Try These 7 Essential Tips to Run a Smarter Marathon
Muscle and Fitness discusses smart marathon training tips to avoid injury and maximize performance, and features guidance from HSS physical therapist Catherine Wysin, PT, DPT, who completed three TCS NYC Marathons and the Bank of America Chicago Marathon.
Wysin explained how to build up a base, citing “A principle I would follow, for anyone considering taking on a marathon is to ‘Build your Base.’ Ensure that your body can tackle longer runs by building up to the 26.2 full marathon milestone. A marathon distance is not only physically demanding, but mentally as well. Familiarize yourself with three miles and six miles, and get a half marathon (13.1 miles) under your belt. The half marathon forces you to follow a set training plan, and introduces you to long runs.”

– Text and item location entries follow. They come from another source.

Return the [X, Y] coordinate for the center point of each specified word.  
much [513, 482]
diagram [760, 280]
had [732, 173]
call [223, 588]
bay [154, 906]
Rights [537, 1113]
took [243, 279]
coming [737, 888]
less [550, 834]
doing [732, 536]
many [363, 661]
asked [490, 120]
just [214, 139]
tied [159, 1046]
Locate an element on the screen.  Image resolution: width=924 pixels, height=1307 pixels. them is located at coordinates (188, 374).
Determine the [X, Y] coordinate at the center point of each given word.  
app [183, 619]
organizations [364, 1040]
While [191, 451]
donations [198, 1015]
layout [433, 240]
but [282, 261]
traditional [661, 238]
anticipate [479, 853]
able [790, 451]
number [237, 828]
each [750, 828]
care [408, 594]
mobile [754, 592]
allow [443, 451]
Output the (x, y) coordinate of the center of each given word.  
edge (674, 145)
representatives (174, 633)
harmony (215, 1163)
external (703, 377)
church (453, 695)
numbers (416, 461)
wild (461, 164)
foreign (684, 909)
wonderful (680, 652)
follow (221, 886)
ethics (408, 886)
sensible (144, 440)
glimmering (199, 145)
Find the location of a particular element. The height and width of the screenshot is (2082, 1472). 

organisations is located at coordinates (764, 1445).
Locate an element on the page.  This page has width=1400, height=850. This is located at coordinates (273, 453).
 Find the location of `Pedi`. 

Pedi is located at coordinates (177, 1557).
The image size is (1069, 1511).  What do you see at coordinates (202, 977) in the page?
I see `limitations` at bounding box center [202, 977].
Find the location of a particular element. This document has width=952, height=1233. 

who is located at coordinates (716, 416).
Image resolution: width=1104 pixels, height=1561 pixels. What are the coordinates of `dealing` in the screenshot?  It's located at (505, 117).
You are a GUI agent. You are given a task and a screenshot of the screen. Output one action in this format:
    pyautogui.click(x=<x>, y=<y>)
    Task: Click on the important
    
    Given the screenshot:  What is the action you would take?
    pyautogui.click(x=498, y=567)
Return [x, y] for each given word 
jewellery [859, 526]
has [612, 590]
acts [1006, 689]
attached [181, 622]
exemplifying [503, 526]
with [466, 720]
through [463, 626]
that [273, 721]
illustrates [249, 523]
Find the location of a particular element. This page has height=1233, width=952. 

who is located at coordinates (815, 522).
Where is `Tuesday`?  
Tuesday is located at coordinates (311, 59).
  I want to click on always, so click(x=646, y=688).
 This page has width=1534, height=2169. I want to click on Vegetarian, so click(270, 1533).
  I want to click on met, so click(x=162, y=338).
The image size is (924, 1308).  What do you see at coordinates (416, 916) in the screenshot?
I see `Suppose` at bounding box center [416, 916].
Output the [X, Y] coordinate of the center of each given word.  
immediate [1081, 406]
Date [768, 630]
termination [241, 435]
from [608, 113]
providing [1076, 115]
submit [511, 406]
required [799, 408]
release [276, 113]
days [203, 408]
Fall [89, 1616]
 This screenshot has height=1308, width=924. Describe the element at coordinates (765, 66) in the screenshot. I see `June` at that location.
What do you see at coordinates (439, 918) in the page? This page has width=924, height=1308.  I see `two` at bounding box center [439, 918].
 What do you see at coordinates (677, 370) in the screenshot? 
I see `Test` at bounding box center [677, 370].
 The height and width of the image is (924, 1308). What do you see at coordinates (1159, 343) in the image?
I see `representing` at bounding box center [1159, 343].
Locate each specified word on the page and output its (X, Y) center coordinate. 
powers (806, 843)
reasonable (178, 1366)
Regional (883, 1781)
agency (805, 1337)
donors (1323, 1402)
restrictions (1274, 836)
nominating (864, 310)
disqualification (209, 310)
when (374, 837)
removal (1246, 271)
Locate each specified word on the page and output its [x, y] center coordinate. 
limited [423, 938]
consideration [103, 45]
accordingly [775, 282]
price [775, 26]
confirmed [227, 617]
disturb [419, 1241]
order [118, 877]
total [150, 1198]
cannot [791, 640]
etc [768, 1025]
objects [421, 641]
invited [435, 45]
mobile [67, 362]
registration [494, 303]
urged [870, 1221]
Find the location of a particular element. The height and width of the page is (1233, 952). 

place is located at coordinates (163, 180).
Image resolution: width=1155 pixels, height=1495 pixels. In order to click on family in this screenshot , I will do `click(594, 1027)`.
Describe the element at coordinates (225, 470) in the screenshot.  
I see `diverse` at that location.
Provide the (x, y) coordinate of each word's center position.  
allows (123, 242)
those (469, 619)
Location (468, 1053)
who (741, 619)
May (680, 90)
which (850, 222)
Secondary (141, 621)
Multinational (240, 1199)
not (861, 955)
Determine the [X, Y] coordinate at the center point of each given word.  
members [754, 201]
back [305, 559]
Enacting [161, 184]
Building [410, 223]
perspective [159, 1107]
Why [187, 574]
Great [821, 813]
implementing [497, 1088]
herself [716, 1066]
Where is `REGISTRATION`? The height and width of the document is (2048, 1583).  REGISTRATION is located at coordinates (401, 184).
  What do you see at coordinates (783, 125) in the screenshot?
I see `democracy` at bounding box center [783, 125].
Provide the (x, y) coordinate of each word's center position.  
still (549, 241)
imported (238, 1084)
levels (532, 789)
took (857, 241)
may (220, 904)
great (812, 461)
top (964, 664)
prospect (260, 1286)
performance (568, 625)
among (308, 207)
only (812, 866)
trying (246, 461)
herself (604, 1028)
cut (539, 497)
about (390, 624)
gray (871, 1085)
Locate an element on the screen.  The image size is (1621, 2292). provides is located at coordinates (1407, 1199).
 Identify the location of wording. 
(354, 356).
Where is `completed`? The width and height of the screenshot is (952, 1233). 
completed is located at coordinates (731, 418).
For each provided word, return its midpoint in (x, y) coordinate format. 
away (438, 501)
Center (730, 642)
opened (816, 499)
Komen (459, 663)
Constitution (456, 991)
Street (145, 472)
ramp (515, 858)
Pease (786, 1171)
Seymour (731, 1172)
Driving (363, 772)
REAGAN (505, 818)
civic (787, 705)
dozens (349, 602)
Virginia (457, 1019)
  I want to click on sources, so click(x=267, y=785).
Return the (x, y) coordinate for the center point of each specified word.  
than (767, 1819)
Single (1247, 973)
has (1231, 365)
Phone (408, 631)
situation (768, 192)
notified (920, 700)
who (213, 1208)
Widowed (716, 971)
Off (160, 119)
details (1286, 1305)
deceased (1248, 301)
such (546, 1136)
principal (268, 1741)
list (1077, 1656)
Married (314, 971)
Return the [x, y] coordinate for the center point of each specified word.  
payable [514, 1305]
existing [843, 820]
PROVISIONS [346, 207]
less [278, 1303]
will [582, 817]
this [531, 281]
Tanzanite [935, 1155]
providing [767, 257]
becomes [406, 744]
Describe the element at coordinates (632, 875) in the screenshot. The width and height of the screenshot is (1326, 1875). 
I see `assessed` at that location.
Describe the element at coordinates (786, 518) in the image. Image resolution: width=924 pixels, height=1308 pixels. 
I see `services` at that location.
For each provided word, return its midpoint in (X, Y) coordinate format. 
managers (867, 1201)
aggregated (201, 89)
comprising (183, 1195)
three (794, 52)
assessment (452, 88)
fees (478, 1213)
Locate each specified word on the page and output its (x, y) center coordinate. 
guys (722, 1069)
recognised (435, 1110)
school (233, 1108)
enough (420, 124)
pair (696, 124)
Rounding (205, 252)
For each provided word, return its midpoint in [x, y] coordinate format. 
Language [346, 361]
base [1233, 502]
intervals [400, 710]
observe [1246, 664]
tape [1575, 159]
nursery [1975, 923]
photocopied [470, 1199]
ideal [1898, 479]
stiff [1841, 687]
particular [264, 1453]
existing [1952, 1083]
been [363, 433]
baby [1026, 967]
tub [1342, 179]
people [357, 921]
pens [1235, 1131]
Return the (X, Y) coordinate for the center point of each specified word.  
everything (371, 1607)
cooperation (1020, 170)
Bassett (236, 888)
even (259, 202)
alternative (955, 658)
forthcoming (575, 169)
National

Wysin recommended adding variety to training. “A good training plan should be a combination of different types of runs. Include regular runs, speed training, hills, and a weekly long run that increases in distance each week.”
She continued, “Cross training and strength training should also be a part of a good marathon preparation plan. Both are important, not only to build strength and aid with cardiovascular endurance, but also to decrease the risk of injury.”
Wysin also advised on foods to avoid leading up to race day and foods that fuel. “The best pre-race breakfast should consist mainly of carbohydrates. They’re digested most rapidly and are your body’s preferred fuel source. Small amounts of protein will help ward off hunger in those later miles,” she noted.